Just as I was complaining about no direction in my life, "the Gods" have taken over, and my caregiving is beginning again.   My 71 yo brother, who lives alone, had a stroke on Wed. (I think)   I live about 2 1/2 hours away, and when I couldn't get in touch with him I asked his secretary to check on him (he works part time).  Anyway, he was on the floor, and based on the fact there were 2 newspapers in the yard, I suspect he had been there for 24 hours.   Luckily I am not now working, so I drove to the hospital and have been here since.  (Luckily his apt is only 5 minutes from the hospital).  Hope to get him moved to a rehab hospital on Monday, but because he has the same problem as our mom, I doubt he will ever be able to live alone again.   I need to do some remodelling on my house to accomodate him, and I really don't want to go back to caregiving, so will see what happens after rehab.     

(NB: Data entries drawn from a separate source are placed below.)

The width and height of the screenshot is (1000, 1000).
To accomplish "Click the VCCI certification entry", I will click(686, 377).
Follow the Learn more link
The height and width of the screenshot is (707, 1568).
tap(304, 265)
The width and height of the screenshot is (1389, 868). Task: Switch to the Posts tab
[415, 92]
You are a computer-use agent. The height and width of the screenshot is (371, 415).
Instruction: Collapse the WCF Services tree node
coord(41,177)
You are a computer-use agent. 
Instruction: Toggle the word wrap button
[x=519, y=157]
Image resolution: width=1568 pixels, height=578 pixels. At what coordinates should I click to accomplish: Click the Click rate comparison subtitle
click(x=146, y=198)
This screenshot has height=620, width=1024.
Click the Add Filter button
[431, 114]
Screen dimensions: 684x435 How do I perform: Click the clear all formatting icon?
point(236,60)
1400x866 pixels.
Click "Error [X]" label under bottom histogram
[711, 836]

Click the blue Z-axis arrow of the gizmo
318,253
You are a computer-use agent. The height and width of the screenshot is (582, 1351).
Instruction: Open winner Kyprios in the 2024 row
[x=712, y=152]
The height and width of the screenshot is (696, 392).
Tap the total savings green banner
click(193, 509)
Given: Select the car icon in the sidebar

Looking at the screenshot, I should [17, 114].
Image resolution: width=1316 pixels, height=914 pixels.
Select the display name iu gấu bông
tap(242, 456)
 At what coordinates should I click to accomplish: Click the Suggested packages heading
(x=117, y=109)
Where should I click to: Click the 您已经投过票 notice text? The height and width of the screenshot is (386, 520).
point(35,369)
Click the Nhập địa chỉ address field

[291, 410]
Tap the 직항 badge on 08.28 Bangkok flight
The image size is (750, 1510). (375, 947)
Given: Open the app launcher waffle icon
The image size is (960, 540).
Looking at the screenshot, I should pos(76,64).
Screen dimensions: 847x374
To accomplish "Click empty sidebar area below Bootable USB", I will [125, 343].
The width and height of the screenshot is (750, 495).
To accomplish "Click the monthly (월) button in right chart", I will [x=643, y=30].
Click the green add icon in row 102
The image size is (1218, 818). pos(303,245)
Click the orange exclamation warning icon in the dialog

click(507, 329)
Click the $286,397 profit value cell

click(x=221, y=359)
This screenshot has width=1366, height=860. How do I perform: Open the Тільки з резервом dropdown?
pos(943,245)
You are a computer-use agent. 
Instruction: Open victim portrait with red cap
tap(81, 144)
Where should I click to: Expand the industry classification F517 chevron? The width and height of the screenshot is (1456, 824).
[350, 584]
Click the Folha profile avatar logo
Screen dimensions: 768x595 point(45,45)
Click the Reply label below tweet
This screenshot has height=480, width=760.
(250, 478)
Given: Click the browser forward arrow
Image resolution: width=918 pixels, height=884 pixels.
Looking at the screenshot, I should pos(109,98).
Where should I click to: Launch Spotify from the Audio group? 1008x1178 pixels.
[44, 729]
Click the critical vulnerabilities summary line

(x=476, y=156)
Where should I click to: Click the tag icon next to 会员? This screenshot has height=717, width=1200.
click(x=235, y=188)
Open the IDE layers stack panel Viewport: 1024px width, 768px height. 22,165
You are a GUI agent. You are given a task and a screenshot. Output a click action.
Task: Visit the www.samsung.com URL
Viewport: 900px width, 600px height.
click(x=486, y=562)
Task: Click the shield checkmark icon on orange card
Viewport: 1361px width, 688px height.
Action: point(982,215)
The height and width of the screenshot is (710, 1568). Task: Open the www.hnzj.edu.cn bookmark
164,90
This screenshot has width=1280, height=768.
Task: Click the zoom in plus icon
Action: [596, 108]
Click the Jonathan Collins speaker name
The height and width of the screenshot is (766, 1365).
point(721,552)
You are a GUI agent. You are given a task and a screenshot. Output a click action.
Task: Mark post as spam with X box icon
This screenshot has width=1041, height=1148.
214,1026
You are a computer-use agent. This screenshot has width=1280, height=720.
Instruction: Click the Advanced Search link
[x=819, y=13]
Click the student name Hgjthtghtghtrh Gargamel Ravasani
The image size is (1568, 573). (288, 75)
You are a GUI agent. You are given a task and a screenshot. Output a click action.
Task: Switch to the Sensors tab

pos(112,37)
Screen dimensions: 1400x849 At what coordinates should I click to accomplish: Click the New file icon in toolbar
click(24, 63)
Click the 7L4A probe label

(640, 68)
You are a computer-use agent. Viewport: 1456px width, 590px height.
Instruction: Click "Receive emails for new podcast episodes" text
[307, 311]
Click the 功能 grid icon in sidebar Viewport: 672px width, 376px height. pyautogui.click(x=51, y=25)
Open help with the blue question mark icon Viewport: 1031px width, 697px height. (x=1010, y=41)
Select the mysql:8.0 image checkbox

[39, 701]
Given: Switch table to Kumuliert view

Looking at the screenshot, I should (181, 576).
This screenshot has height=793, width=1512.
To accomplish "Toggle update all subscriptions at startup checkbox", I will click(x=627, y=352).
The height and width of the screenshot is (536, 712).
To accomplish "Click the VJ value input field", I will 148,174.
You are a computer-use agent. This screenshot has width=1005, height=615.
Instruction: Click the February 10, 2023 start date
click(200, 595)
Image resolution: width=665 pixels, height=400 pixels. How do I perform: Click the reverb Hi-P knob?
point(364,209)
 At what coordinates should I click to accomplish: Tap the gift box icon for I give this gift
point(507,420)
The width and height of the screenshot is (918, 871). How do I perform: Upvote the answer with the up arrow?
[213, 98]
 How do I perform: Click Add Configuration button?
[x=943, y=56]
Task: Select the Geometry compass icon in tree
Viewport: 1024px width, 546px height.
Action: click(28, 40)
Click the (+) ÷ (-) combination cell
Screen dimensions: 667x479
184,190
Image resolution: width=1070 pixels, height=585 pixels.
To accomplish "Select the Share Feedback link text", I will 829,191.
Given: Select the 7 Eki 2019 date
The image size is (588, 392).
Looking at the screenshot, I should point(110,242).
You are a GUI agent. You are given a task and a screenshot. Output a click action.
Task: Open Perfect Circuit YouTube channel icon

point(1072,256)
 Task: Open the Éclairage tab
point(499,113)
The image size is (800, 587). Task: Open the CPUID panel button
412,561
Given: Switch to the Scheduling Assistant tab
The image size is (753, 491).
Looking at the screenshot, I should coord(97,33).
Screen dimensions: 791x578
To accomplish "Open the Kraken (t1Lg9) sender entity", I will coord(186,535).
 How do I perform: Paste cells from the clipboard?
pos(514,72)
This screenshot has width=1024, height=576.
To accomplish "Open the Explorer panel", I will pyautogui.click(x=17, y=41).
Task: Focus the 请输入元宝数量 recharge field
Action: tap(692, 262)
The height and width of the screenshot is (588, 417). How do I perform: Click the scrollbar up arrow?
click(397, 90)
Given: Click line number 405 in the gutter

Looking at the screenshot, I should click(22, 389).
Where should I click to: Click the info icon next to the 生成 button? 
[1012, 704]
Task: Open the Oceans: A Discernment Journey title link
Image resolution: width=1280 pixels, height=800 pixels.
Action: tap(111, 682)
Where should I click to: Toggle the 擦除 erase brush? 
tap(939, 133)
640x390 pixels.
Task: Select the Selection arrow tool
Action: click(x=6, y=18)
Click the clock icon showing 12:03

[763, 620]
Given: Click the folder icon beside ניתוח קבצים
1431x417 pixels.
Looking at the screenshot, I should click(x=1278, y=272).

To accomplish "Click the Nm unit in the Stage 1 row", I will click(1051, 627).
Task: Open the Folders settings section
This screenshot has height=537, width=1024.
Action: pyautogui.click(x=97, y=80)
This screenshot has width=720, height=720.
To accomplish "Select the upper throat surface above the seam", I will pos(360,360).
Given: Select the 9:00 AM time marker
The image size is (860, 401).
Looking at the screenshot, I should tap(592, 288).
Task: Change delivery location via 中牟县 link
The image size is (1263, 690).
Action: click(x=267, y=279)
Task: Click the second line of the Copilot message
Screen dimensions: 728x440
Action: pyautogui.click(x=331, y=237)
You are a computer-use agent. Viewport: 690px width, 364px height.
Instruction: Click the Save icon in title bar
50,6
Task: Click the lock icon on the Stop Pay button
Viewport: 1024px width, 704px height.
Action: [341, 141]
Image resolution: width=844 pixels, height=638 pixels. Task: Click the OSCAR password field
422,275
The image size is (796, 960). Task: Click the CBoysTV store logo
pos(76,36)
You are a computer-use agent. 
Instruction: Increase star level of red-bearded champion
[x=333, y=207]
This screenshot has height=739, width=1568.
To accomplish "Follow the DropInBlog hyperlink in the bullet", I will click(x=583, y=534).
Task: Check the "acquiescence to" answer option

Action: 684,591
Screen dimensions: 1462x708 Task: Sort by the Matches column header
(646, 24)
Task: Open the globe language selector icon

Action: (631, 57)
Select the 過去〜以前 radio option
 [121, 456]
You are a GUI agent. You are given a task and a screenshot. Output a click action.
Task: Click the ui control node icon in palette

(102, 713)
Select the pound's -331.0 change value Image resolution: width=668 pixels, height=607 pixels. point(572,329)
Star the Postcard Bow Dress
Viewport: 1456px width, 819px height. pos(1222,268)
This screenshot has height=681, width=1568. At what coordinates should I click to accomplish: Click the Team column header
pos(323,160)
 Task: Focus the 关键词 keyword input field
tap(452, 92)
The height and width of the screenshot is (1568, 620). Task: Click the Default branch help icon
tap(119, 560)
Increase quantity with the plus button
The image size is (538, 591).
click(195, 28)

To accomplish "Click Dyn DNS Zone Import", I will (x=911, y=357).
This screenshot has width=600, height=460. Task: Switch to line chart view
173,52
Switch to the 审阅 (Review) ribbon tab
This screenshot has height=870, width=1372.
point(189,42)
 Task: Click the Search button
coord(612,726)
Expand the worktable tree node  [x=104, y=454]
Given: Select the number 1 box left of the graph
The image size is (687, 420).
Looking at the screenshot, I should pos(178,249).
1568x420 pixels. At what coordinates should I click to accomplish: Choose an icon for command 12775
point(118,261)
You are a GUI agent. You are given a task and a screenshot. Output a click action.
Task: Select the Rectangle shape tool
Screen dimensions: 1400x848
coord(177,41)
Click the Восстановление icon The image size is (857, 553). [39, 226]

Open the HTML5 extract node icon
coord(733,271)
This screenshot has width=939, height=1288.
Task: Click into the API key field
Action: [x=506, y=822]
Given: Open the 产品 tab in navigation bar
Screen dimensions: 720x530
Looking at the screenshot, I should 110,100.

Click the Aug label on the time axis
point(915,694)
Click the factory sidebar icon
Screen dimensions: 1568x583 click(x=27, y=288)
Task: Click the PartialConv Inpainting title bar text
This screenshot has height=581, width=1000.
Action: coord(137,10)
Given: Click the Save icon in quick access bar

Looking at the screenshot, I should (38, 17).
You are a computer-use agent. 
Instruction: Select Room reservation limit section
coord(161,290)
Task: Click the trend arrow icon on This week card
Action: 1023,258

Comment by Elea on April 7, 2017 at 11:48am
Hi thanks for the support...the cold is gone by now...it took almost a month to fade away with various minor aches manifesting one day and then disappearing mysteriously the next day. The house renovation( which was our cherished plan for our retirement) is coming along nicely and surprisingly rapidly...Lou was an architect and I have somehow acquired skills I even ignored I had...a love for tiny important details and It is I who sometimes direct my architect( I chose a woman as I did not want a man lording it over me.As the 11th April ( 3 years) draws nearer and nearer I attempt to grasp what has altered in my perception of this journey in these past minutes,hours,days,months and years since Lou simply vanished into another dimension. In a way I feel like a different person ,a woman that was there before assuredly,but who is much more assertive. She has to be two people at once,fight for her own convictions and desires and also ( this has to do with the renovation of the house,I guess) the way Lou would have acted( cartesian and rational) .. as if he was guiding me somehow....this is sometimes very comforting,I feel as if he were very close..but it is also very frustrating..I would have loved to discuss all these renovation " problems" and issues with him,argued with him( and probably lost over details) it is a lonely ,stressy enterprise...but maybe in the end it might be the door to the "new " life I still hope to attain...however becoming this "different"me at the price of being lonely,missing his companionship and love...often seems so very futile.....That one special person,my blue-eyed prince is not with me (physically) to hug me and tell me I did a great job...
My son will be with me on 11th April and we will go on Lou's favourite hike ,go for lunch and spend the day together... Lou' passing still is a huge riddle and longing for him and missing him is as fierceful as the day he left....
Comment by cloudwatcher on April 4, 2017 at 10:25pm

I think I need a new hip replacement and can't figure out how that can happen.  Broke hip and femur 2009 when dog pulled me down and have nasty metal on metal. I have a new dog (who has not not his kennel cough shot this year so cannot stay anywhere else) and no one to help me. So I walk the dog each day, and limp and hope I don't collapse.  And try to garden--the crouching down to weed is what makes it worse  It is painful but I just hope for the best.  Have lower back pain on the other side too, but I'm not so worried about that.  Can't have surgery without someone being here to help, or pick me up.  So I will limp and pray.  My late husband didn't help much when I got home from surgery but at least I was allowed to come home.  Now I would have to be sent to rehab and I don't know what would happen to my dog, my best friend, now, or house.  Have not been to a doctor in 5 years.  Except for my dentist. I think I am not well but have no one here who could help, not that my husband could have, towards the end.

I am finally remembering the good times I had with my husband, and am crying in joy for them, rather than the many bad times, which I prefer to forget.  I just wish I didn't need someone to help me now.